Task requirements » Write every record below out exactly; no images.

Excerpted records »
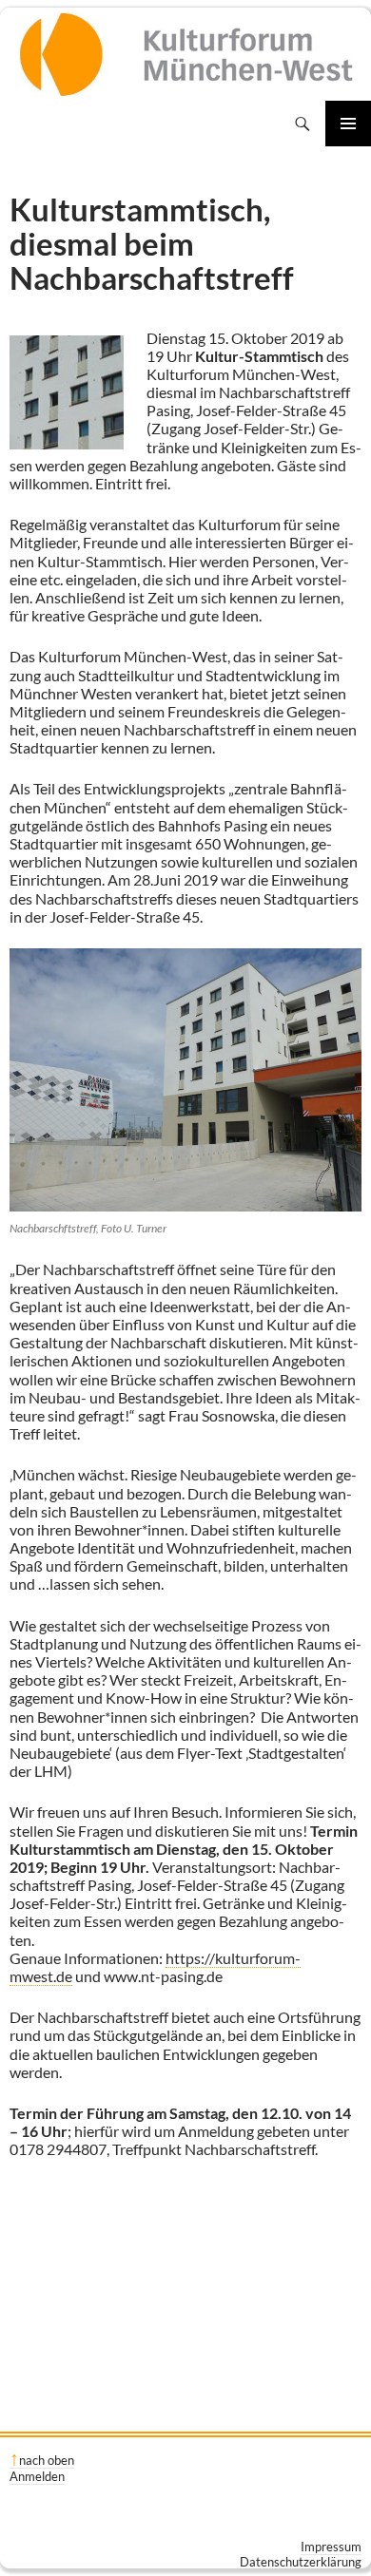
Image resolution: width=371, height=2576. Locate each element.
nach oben (46, 2460)
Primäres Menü (348, 123)
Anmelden (37, 2476)
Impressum (331, 2546)
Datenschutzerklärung (300, 2561)
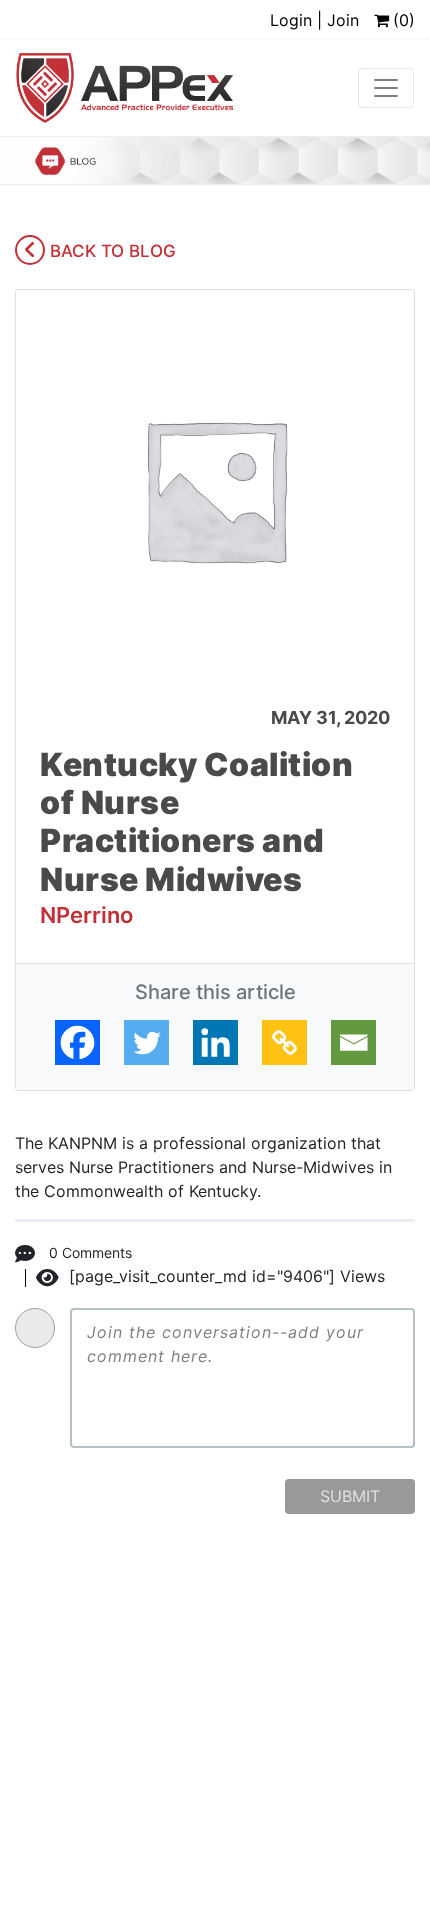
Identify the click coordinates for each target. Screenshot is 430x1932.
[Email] (353, 1042)
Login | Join (314, 20)
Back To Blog (110, 251)
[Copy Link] (284, 1042)
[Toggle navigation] (386, 88)
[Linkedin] (215, 1042)
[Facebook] (77, 1042)
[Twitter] (146, 1042)
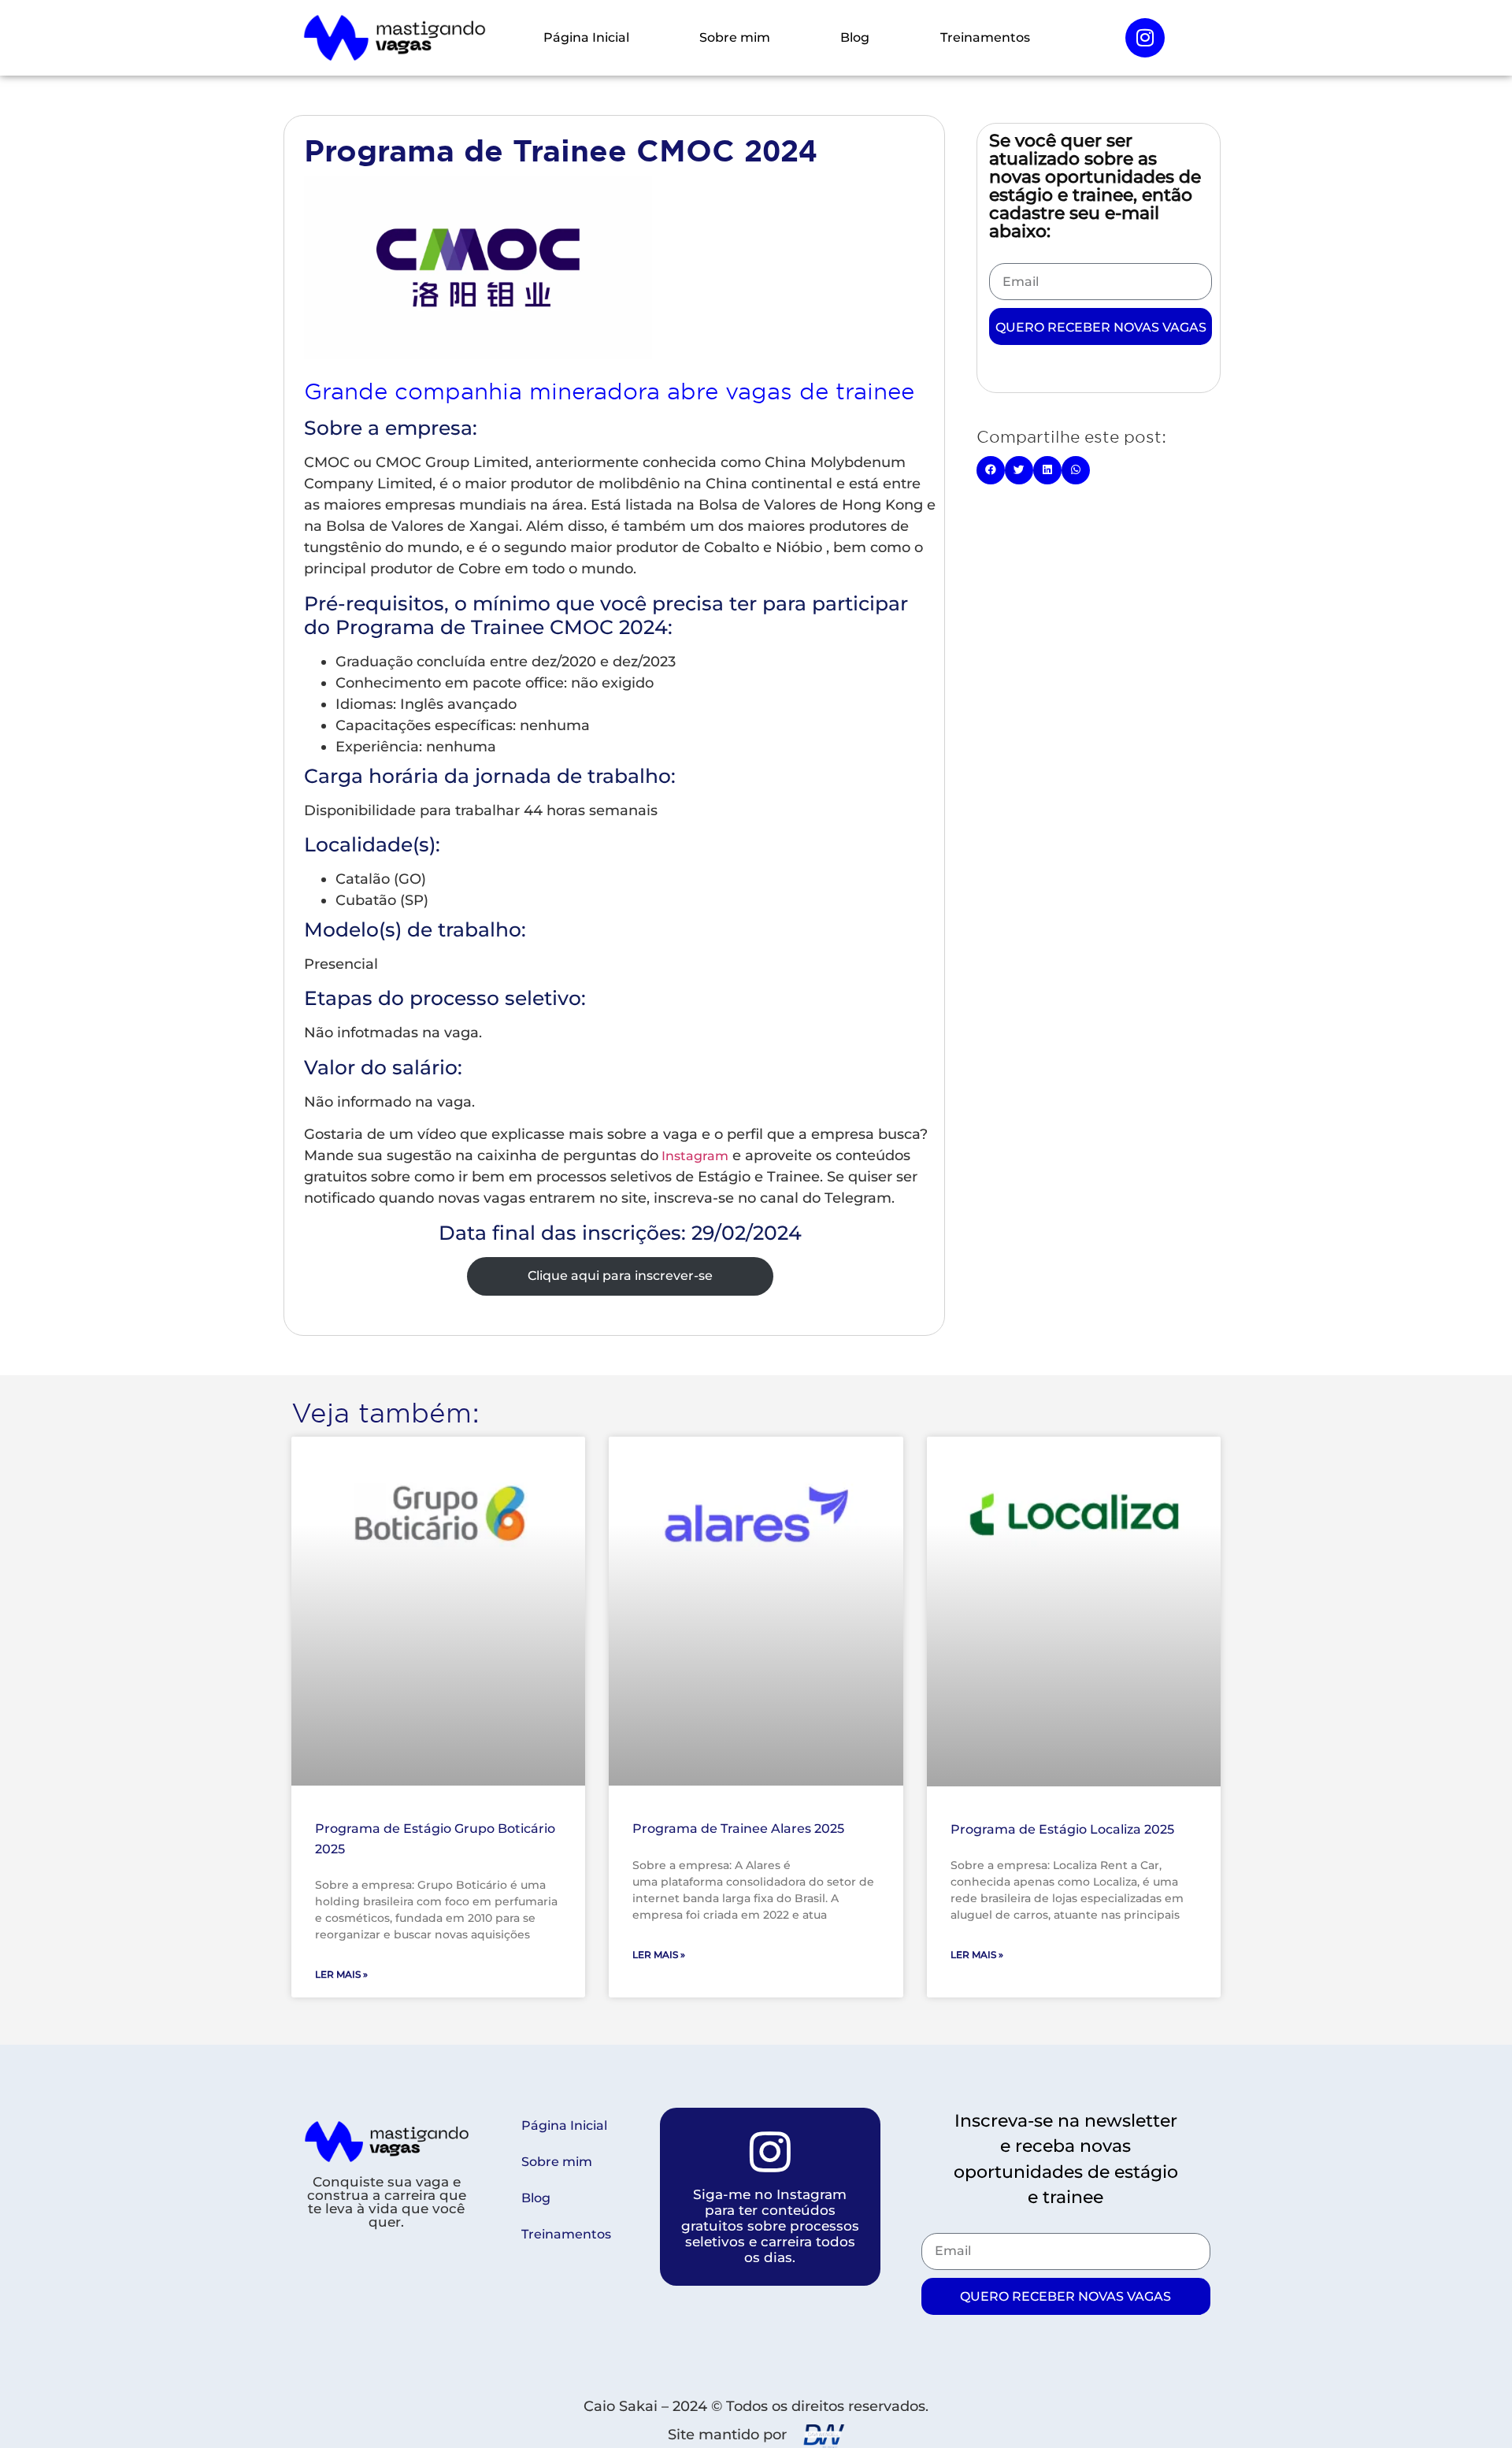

Result below »
Image resolution: width=371, height=2576. Locate each element.
nach oben (46, 2460)
Primäres Menü (348, 123)
Anmelden (37, 2476)
Impressum (331, 2546)
Datenschutzerklärung (300, 2561)
Identify the click coordinates for each target. Screenshot is 430x1932.
[Email] (353, 1042)
Login | Join (314, 20)
Back To Blog (110, 251)
[Copy Link] (284, 1042)
[Toggle navigation] (386, 88)
[Linkedin] (215, 1042)
[Facebook] (77, 1042)
[Twitter] (146, 1042)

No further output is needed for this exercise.